Steve Jobs, CEO da companhia, disse que a App Store entregou mais de 100 milhões de aplicativos nos primeiros sessenta dias, e uma notícia do Wall Street Journal informou que a loja gerou 30 milhões de dólares no seu primeiro mês de existência. Jobs chegou até a considerar que a App Store pode gerar um mercado de 1 bilhão de dólares algum dia.

Apesar disso tudo, alguns usuários, analistas e desenvolvedores criticam a posição da Apple em manter a App Store dentro do iTunes, usando muitos recursos que foram feitos para música, não para software.

Foi o que percebeu o estudante George Posner: existem diferenças entre comprar músicas e programas para o iPhone. “São coisas distintas”. Posner afirma gostar da App Store, mas que ela não é seu primeiro destino ao considerar um novo aplicativo para seu iPhone. Isso parece estranho, já que a App Store é o único local para baixar aplicativos oficiais para o telefone. Antes de ir à  App Store, Posner leva em consideração informações que viu no Facebook ou que seus amigos comentaram.
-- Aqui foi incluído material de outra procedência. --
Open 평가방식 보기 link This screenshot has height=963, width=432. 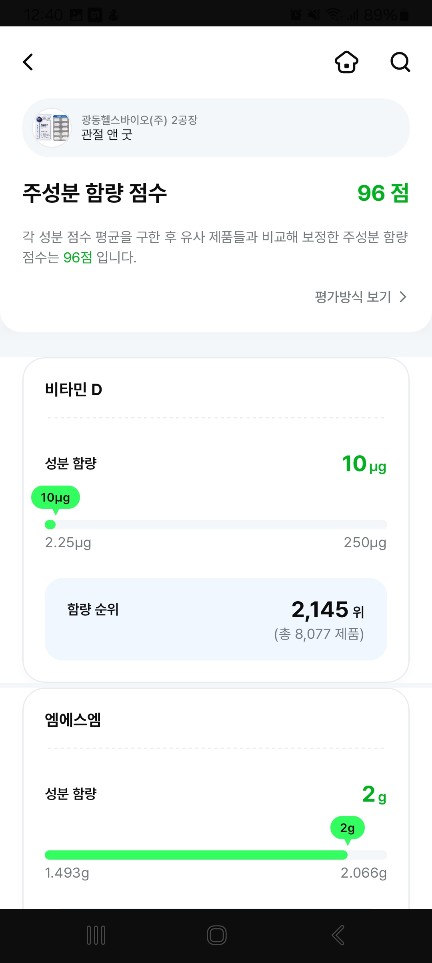click(353, 297)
“A Apple fez a App Store se distanciar dela”, explica Rob Frankel, especialista em marcas. “Ela fez um ótimo trabalho ao criar todo o império iTunes, mas acreditou que poderia apenas clonar a estrutura, e isso não funciona. Frankel diz que a loja de aplicativos parece um adendo à iTunes Music Store em vez de ser um local para encontrar produtos únicos.
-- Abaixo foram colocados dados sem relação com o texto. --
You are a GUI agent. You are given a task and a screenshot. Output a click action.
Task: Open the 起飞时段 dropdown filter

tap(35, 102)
“Música é música, e aplicativos são aplicativos”, afirma o consultor. O que funciona para um pode não funcionar para outro. O problema, na percepção de Frankel, é que a App Store não faz o que a iTunes Music Store proporcionou – tornar indistintas as experiências de arte e tecnologia.  E não é só isso.
Navegar na App Store não é fácil. Existem diversas categorias, e são complicadas para achar algo. Vá à App Store e clique em Entertainment ou Games. Aparecem centenas de produtos, alguns custam 1 dólar, outros 10 ou mais, outros são gratuitos. É uma bagunça, e fica difícil encontrar sentido nisso.

Sim, a loja tem um mecanismo de buscas. Só que você precisa ter alguma idéia do que quer buscar. Como tudo é novo e diferente, como ir direto ao ponto? Um mecanismo de buscas aprimorado ou um sistema de aplicativos relacionados similar ao Genius, do iTunes, ajudaria os consumidores a encontrar novo software mais fácil.

E, diferente do iTunes, que conseguem ouvir uma prévia da música que vão comprar, toda experiência da App Store se resume à opinião de usuários e telas fornecidas pelos desenvolvedores.  Não há como testar o programa antes de instalar. Alguns desenvolvedores oferecem versões básicas (ou “lite”) de seus aplicativos para tentar seduzir o comprador – mas isso é uma política do criador do programa, não algo da App Store. Posner sugere uma alternativa: “Não deve ser difícil criar um recurso de auto-destruição para aplicativos depois que seu período de testes acabar”.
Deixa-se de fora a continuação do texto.